**WHAT NEEDS TO BE DONE**: Please pick out every line of the records that contains the word "Where", and copy each one. Case counts.

**MATERIAL FOR THE TASK**:

====

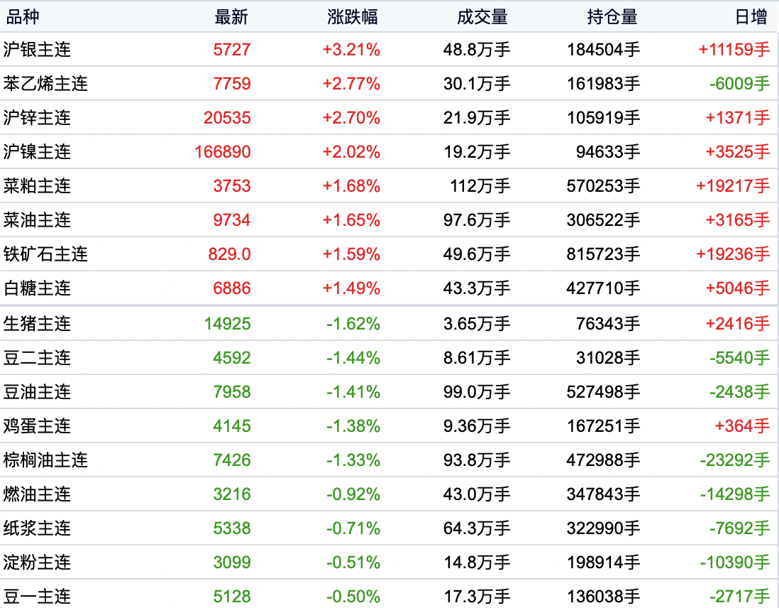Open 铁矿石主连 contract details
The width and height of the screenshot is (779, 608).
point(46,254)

====

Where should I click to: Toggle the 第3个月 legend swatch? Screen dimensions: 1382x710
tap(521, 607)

====

**FULL ANSWER**:
Where should I click to: Toggle the 第3个月 legend swatch? Screen dimensions: 1382x710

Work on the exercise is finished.